**PROVIDED DATA**

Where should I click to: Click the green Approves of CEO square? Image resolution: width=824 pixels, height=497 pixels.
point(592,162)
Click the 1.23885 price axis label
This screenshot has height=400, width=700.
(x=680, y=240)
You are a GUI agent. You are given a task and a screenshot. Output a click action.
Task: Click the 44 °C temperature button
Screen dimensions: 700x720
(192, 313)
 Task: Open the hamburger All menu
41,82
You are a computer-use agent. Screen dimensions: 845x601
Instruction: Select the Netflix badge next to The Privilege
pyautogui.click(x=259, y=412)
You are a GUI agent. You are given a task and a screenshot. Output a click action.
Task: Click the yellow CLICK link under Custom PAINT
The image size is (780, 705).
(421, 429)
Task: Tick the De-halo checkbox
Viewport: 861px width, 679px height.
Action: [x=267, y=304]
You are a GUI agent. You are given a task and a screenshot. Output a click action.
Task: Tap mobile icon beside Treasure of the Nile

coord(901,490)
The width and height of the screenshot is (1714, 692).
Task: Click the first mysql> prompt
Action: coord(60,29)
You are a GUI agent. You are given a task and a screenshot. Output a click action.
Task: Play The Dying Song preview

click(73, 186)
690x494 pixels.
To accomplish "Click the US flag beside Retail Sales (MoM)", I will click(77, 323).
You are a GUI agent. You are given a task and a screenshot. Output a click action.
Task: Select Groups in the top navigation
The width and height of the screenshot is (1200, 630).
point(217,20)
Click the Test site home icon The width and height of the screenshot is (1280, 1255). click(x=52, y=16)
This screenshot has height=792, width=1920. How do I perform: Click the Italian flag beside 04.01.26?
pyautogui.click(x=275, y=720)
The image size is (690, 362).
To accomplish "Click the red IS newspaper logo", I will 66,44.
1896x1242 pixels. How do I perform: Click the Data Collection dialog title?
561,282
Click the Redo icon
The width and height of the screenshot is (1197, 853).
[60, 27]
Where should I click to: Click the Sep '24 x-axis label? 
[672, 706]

**YOUR OBJECTIVE**
In full and without error, transcribe the listing.

**SOLUTION TO THIS EXERCISE**
Where should I click to: Click the green Approves of CEO square? Image resolution: width=824 pixels, height=497 pixels.
point(592,162)
Click the 1.23885 price axis label
This screenshot has height=400, width=700.
(x=680, y=240)
You are a GUI agent. You are given a task and a screenshot. Output a click action.
Task: Click the 44 °C temperature button
Screen dimensions: 700x720
(192, 313)
 Task: Open the hamburger All menu
41,82
You are a computer-use agent. Screen dimensions: 845x601
Instruction: Select the Netflix badge next to The Privilege
pyautogui.click(x=259, y=412)
You are a GUI agent. You are given a task and a screenshot. Output a click action.
Task: Click the yellow CLICK link under Custom PAINT
The image size is (780, 705).
(421, 429)
Task: Tick the De-halo checkbox
Viewport: 861px width, 679px height.
Action: [x=267, y=304]
You are a GUI agent. You are given a task and a screenshot. Output a click action.
Task: Tap mobile icon beside Treasure of the Nile

coord(901,490)
The width and height of the screenshot is (1714, 692).
Task: Click the first mysql> prompt
Action: coord(60,29)
You are a GUI agent. You are given a task and a screenshot. Output a click action.
Task: Play The Dying Song preview

click(73, 186)
690x494 pixels.
To accomplish "Click the US flag beside Retail Sales (MoM)", I will click(77, 323).
You are a GUI agent. You are given a task and a screenshot. Output a click action.
Task: Select Groups in the top navigation
The width and height of the screenshot is (1200, 630).
point(217,20)
Click the Test site home icon The width and height of the screenshot is (1280, 1255). click(x=52, y=16)
This screenshot has height=792, width=1920. How do I perform: Click the Italian flag beside 04.01.26?
pyautogui.click(x=275, y=720)
The image size is (690, 362).
To accomplish "Click the red IS newspaper logo", I will 66,44.
1896x1242 pixels. How do I perform: Click the Data Collection dialog title?
561,282
Click the Redo icon
The width and height of the screenshot is (1197, 853).
[60, 27]
Where should I click to: Click the Sep '24 x-axis label? 
[672, 706]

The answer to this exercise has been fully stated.